Take each line of the records below that contains the string "computer" and copy it.

▶ Data in this exercise:
+++
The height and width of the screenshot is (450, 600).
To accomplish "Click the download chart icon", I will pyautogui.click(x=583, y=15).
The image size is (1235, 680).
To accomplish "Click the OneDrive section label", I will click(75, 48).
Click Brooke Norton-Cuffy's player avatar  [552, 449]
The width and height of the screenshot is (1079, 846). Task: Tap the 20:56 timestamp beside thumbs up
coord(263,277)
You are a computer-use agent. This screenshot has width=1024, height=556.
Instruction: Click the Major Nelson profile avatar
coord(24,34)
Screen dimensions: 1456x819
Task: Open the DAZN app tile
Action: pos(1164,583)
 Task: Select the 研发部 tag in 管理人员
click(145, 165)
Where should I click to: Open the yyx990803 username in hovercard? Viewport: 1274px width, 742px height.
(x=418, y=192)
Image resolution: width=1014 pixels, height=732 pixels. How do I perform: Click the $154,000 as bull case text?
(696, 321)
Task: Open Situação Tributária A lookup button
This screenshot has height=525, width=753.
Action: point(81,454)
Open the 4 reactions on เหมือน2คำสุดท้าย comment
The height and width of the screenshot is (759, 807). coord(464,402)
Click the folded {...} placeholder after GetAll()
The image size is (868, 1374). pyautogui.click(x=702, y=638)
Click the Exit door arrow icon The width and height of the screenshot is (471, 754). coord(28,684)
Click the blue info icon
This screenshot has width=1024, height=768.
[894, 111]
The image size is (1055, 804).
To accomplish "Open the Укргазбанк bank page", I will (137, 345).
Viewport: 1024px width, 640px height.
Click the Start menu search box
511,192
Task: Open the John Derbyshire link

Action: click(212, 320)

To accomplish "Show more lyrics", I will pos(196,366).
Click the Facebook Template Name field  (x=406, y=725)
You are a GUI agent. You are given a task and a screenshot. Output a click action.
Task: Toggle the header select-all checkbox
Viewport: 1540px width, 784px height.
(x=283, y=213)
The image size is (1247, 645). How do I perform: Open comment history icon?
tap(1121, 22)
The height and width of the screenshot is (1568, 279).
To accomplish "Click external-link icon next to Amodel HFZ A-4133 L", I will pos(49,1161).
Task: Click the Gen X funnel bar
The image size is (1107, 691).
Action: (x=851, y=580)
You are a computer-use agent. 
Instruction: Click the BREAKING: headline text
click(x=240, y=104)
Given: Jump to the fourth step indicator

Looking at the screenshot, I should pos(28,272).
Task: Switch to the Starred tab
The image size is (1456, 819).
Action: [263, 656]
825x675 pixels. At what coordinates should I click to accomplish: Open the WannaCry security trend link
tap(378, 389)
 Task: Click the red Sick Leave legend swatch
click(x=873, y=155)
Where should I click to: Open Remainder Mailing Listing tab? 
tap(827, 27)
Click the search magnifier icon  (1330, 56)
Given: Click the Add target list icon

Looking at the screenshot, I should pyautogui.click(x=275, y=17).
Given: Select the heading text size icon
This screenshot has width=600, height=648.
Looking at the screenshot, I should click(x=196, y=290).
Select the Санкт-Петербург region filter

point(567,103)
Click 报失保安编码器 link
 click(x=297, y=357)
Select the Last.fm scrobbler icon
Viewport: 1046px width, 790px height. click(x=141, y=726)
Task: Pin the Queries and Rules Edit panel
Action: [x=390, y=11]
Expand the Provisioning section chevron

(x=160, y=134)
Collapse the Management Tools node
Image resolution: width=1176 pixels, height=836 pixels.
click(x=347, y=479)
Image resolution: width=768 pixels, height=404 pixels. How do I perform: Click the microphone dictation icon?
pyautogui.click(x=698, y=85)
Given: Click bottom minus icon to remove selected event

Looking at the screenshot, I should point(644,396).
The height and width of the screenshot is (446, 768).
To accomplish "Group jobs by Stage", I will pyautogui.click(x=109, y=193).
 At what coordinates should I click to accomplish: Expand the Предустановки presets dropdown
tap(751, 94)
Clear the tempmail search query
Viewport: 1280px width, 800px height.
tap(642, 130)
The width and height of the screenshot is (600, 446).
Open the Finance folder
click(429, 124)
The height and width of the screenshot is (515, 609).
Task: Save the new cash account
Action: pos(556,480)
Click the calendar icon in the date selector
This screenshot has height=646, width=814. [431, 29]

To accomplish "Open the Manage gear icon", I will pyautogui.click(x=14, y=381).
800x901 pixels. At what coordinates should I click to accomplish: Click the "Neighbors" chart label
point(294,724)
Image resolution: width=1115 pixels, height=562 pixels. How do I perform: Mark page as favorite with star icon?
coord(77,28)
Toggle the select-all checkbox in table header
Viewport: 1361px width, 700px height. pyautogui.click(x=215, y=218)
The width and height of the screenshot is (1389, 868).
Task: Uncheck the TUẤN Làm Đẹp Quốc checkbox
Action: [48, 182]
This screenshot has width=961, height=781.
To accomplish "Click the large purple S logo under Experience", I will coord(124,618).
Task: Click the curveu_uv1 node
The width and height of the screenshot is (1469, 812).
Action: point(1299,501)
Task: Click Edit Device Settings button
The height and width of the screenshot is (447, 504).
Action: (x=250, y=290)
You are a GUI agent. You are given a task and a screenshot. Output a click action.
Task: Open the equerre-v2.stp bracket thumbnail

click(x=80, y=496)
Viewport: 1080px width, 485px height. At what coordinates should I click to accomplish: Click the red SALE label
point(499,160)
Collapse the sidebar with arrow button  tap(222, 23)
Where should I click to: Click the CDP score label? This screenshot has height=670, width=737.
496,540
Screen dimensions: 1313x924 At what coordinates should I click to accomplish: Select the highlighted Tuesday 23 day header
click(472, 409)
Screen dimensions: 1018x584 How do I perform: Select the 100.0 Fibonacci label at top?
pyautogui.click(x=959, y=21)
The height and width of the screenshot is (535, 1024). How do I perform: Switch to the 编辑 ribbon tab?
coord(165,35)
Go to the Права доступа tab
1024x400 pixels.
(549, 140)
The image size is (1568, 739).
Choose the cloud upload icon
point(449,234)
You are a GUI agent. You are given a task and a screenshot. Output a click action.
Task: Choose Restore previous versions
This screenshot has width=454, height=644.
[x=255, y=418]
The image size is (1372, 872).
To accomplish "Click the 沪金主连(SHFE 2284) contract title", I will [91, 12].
+++
▶ Answer for the task:
You are a computer-use agent. This screenshot has width=1024, height=556.
You are a computer-use agent. 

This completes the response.